Source data
--------

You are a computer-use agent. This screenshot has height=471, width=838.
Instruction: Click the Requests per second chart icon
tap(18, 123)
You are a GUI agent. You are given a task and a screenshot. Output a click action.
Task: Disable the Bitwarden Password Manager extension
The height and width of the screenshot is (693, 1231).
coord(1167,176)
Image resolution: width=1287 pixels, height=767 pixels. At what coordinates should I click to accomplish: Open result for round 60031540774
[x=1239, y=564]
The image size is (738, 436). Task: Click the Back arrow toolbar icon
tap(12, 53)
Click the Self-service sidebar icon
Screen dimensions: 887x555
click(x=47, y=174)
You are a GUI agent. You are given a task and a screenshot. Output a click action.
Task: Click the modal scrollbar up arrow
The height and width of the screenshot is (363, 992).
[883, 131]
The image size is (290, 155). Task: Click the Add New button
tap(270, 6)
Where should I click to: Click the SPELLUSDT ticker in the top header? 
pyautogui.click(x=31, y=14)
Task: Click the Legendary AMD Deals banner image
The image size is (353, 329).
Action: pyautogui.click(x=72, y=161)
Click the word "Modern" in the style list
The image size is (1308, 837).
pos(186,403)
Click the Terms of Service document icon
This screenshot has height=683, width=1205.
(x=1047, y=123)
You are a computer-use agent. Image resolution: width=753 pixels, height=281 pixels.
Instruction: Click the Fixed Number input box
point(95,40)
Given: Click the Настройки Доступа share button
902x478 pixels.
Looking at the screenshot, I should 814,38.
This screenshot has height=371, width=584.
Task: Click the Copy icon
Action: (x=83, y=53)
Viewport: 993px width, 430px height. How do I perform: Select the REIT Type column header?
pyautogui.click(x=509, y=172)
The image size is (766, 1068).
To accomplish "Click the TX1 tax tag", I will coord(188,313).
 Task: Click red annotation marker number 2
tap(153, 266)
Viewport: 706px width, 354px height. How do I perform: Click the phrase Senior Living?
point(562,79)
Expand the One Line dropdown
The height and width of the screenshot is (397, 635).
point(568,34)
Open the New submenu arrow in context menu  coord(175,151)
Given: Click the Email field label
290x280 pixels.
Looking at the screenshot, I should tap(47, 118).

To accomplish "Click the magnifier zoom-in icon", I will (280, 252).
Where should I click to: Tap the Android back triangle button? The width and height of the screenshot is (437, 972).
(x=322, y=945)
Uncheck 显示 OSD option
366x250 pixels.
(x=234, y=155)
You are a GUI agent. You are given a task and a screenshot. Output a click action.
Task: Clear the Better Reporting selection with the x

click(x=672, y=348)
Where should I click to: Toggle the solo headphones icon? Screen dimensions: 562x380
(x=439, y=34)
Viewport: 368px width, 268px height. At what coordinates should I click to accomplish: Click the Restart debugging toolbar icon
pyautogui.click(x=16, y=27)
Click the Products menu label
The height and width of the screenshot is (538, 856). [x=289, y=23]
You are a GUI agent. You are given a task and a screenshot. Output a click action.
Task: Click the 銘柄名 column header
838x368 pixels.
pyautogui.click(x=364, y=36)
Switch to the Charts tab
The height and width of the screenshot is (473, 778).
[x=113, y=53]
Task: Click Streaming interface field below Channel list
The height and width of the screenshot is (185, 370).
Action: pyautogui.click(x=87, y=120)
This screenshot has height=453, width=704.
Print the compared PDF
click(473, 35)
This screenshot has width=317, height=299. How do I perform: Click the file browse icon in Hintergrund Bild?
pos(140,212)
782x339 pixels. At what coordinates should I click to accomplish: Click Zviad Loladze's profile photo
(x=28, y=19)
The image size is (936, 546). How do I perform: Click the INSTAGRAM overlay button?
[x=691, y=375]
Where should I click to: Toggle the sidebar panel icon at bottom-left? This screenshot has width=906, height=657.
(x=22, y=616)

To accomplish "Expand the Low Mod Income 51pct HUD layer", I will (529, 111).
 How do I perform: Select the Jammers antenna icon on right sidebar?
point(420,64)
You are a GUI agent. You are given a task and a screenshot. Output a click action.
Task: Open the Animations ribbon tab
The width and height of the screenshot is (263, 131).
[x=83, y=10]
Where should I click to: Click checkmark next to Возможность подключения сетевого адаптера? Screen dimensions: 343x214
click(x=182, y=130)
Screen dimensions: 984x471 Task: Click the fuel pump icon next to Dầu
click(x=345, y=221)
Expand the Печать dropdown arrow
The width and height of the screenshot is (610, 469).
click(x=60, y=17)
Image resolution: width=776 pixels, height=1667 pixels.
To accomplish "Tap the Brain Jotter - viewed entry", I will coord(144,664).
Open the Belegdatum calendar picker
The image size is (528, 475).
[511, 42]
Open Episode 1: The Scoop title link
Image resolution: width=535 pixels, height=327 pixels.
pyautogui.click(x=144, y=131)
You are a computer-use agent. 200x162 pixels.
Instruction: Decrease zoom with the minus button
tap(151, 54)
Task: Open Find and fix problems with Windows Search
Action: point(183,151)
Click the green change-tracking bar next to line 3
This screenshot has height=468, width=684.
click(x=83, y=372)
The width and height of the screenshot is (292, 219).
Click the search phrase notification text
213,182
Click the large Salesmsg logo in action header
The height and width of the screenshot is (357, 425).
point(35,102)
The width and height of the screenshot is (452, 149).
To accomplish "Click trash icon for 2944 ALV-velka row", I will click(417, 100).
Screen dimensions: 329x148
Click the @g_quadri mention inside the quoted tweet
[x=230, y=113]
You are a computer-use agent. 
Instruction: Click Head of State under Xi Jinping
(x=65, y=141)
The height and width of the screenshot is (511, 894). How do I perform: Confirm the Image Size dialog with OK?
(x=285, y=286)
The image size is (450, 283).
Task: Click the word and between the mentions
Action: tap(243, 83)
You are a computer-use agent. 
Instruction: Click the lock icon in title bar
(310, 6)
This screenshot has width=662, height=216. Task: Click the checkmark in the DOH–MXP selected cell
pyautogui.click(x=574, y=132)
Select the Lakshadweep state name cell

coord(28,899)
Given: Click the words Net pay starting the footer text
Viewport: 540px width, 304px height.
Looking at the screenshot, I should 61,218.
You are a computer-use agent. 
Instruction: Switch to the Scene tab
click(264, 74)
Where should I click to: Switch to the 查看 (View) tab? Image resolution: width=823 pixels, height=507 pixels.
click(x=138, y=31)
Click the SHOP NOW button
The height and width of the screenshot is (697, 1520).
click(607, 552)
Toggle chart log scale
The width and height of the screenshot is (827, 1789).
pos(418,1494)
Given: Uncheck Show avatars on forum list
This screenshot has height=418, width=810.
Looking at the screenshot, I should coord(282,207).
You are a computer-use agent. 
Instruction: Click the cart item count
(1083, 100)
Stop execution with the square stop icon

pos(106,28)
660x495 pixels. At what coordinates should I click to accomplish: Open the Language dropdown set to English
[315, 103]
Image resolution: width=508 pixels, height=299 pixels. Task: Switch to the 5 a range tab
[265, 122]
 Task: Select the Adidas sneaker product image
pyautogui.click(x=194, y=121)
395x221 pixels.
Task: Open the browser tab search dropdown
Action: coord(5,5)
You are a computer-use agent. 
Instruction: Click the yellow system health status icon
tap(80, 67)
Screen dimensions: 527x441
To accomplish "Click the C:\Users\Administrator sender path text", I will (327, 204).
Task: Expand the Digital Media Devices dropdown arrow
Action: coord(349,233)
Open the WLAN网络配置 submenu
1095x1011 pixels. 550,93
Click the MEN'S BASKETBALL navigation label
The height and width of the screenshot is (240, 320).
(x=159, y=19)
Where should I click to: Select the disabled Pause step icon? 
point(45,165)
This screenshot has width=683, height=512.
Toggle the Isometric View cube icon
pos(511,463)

--------

Reproduce every line from the entries that holds the word "field".

• Solution to the problem:
Given: Click the Email field label
Task: Click Streaming interface field below Channel list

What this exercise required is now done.